Question

How to analyze CAGE-Seq data?

1

Entering edit mode

7.0 years ago

heir_of_isildur88 ▴ 30

Hi all,

I'm now 6 months into the field of NGS and analysis of sequencing data. I have been working on RNA-Seq data and recently, just started to venture into CAGE-Seq data.

I wanted to ask how do we actually map CAGE-Seq data? We did a paired-end sequencing for the CAGE data and then got the fastq files. After cleaning, I got the clean reads files for read1 and read2 but both of them are of different size. When I run them on STAR, it said that mapping could not be done as the run finished for 1 read while the other 1 is still not.

Is this normal for CAGE-Seq data? Or should we just map read1 only as we are only interested in the TSS i.e. reads seq from 5' end?

I am a bit confused how to process CAGE data here.

Please give some guidance & advice. Thank you very much.

CAGE • 3.8k views

ADD COMMENT • link updated 7.0 years ago by Charles Plessy ★ 2.9k • written 7.0 years ago by heir_of_isildur88 ▴ 30

0

Entering edit mode

After cleaning, I got the clean reads files for read1 and read2 but both of them are of different size.

Can you elaborate on the "cleaning" part?
And do you mean different read lengths or different number of reads in R1 vs R2?

ADD REPLY • link 7.0 years ago by WouterDeCoster 47k

0

Entering edit mode

Cleaning is where I trimmed off 4 basepairs off the reads which correspond to the index of the samples they represent.

Yes, I get different number of reads for R1 & R2.

> _USING THE INFORMATION_
1. Using the CAGE-Seq thread, explain in one to three sentences why the poster considers mapping only read1.
2. Continue the CAGE-Seq thread after its last sentence.

> _PROVIDED MATERIAL_

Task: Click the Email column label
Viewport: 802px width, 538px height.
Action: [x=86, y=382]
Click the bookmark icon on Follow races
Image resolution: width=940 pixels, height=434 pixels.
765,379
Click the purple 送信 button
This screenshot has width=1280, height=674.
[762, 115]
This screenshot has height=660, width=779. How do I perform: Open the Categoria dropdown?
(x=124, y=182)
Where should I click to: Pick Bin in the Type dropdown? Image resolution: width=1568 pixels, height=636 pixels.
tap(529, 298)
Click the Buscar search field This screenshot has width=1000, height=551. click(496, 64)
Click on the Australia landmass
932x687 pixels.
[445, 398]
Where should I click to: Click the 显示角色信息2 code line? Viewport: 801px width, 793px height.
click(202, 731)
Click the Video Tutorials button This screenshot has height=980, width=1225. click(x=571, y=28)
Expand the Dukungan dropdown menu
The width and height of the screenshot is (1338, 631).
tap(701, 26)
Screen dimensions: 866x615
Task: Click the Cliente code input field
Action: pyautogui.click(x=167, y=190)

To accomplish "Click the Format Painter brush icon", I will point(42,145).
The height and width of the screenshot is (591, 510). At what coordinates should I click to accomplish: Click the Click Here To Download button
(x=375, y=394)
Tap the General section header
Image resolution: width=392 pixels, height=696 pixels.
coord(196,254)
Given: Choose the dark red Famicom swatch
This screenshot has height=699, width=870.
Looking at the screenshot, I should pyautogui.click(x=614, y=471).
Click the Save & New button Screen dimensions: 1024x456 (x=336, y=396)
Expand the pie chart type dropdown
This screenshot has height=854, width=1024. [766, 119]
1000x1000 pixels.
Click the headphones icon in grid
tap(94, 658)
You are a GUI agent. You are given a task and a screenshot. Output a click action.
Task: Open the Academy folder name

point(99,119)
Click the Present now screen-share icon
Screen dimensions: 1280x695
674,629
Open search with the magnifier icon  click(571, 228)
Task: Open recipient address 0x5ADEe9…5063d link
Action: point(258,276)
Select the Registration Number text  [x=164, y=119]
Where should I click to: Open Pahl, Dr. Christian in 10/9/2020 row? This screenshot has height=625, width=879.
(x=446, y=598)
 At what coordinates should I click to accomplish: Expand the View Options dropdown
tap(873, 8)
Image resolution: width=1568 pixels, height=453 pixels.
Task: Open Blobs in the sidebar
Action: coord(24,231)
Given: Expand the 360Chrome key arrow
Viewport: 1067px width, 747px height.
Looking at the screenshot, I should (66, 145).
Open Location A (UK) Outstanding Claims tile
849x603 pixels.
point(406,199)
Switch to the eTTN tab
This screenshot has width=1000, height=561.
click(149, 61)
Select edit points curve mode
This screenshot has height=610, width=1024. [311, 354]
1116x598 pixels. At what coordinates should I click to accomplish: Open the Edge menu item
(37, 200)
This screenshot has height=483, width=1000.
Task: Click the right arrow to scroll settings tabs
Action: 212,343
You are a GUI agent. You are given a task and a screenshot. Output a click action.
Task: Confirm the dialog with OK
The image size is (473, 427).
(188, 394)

> _RESULTS_
1. The poster considers mapping only read1 because they are interested only in the TSS, meaning the reads sequenced from the 5' end.

2.
ADD REPLY • link 7.0 years ago by heir_of_isildur88 ▴ 30

0

Entering edit mode

Please post names and versions of the programs you used, and also the exact commands. You should clean and map R1+R2 as paired files, i. e., simultaneously and keeping proper pair information.

ADD REPLY • link 7.0 years ago by h.mon 35k

0

Entering edit mode

Here's the reads processing before mapping...

Index identification of samples - using custom perl file

read_skipper.pl R1_step1.fq CAC

Trim away the index

fastx_trimmer -f 4 -i R1_step1.fq -o R1_trimmed.fq -Q33

Using perl file to remove reads with Q<20

perl ../IndexQuality_CAGE_20.pl R1_trimmed.fq R1_trimmed.fq I.fq R1_20.fq R1_20.2.fq I_20.fq

Reads cleaning using QCleaner (I have to check what does this clean as it's in Japanese)

qcleaner_renew_v3.1.pl --i ./R1_step1_skip.fq --o R1_clean.fastq --log qclog.txt

qcleaner_renew_v3.1.pl --i ./Undetermined_S0_L001_R2_001.fastq --o R2_clean.fastq --log qclog.txt

ADD REPLY • link 7.0 years ago by heir_of_isildur88 ▴ 30

0

Entering edit mode

fastx does not preserve pairing, use Trimmomatic or BBDuk do trim adapters and low quality.

ADD REPLY • link 7.0 years ago by h.mon 35k

0

Entering edit mode

Thank you for your suggestion. I will try it out and see if it works.

ADD REPLY • link 7.0 years ago by heir_of_isildur88 ▴ 30

score 2 · Answer 1 · 2017-04-14

2

Entering edit mode

7.0 years ago

Charles Plessy ★ 2.9k

If your CAGE data is paired-end, then I recommend to align it paired end, and to only transform it to TSS positions at the end.

Here is a toy example on how to process CAGE data (the nanoCAGE variant, which can be sequenced paired-end).

https://github.com/Population-Transcriptomics/C1-CAGE-preview/blob/master/OP-WORKFLOW-CAGEscan-short-reads-v2.0.ipynb

And here is a preprint showing more or less the same on a different dataset with a different workflow system.

http://biorxiv.org/content/early/2017/04/11/126474

Recent versions of CAGEr can load paired-end CAGE data in BAM or BED format.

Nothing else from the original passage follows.